**EXTRACTED TEXT**
** BEGIN **

See my code at this moment.
import requests
from bs4 import BeautifulSoup
url = 'https://www.dekrantenkoppen.be/full/de_redactie'
response = requests.get(url)
soup = BeautifulSoup(response.text, "html.parser")
#print(soup)
content=''
rows = soup.find_all('a')
tel=0
for row in rows:
if tel != 0:
#'tel' is only used to skip the first returned result. The first resultline is something that i don't need. I only need all the text after every 'title ='
print(row)
extract=row.get_text()
print('')
print(extract)
content=content+extract+'\n'
if tel == 10:
#a loop of max 10 times gives me enough information, i only need the first 10 articles
break
else:
tel=tel+1
#show me the result-text of the crawling
print('')
print('RESULT TEXT OF THE FIRST 10 ARTICLES:')
print(content)
You want the title attribute. From the description the following use of nth-child will get you the first 10 descriptions. I also needed 'lxml' parser. pip3 install lxml if not installed.
import requests
from bs4 import BeautifulSoup
url = 'https://www.dekrantenkoppen.be/full/de_redactie'
response = requests.get(url)
soup = BeautifulSoup(response.text, "lxml")
print([i['title'] for i in soup.select('li:nth-child(-n+10) > a:nth-child(2)')])

** END **

**AVAILABLE DATA**
** BEGIN **

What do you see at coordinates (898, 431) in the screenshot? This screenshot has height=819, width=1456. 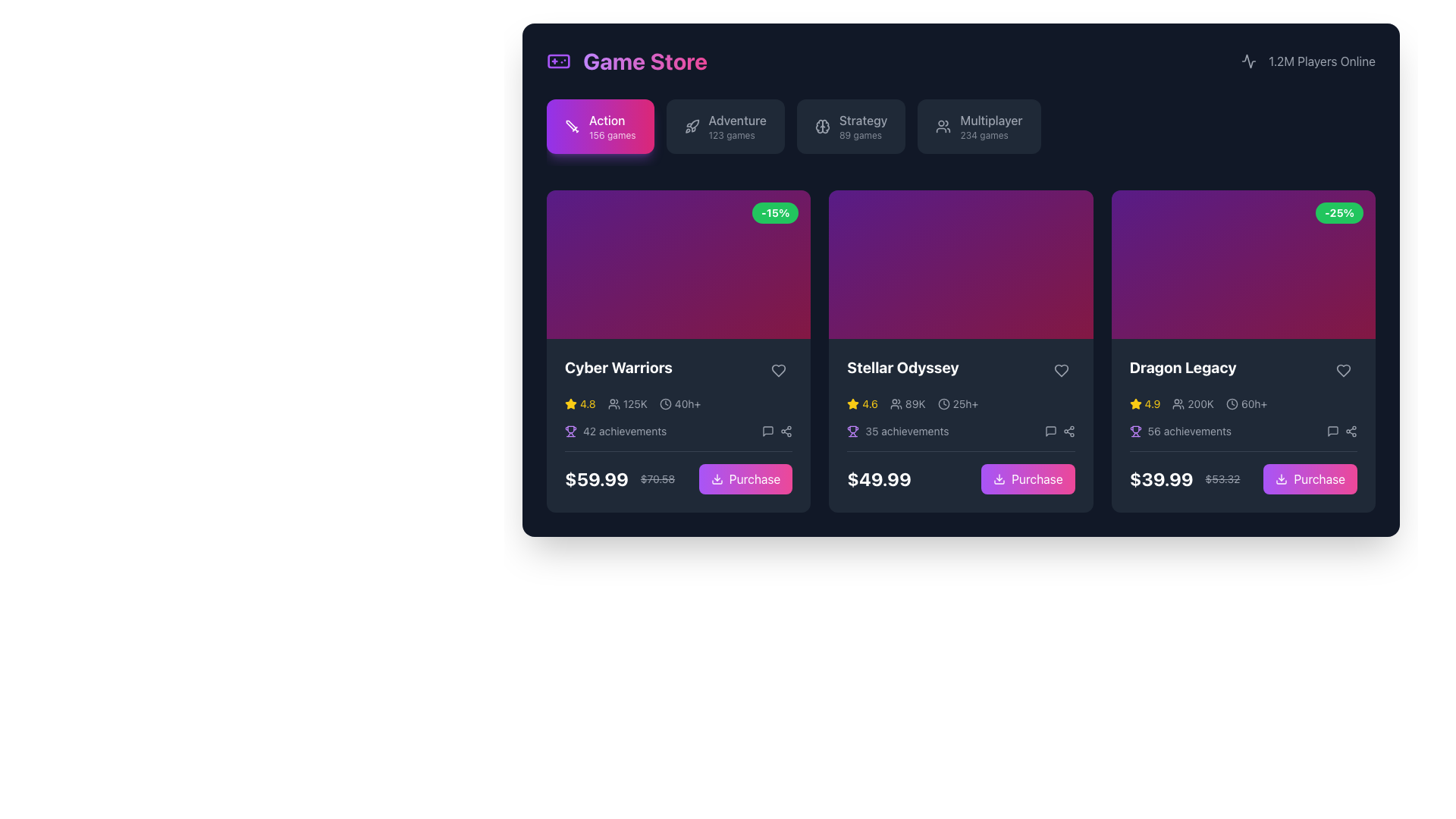 I see `the small purple trophy icon and '35 achievements' text combination located within the 'Stellar Odyssey' card` at bounding box center [898, 431].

** END **

**REQUIREMENT 1**
Repeat the stretch of the scraping thread from "See my code" through "#print(soup)".
**REQUIREMENT 2**
In the scraping thread, which parser does the reply say it also needed?
Please rely only on the scraping thread, not on the data.

**EXERCISE SOLUTION 1**
See my code at this moment.
import requests
from bs4 import BeautifulSoup
url = 'https://www.dekrantenkoppen.be/full/de_redactie'
response = requests.get(url)
soup = BeautifulSoup(response.text, "html.parser")
#print(soup)

**EXERCISE SOLUTION 2**
The lxml parser.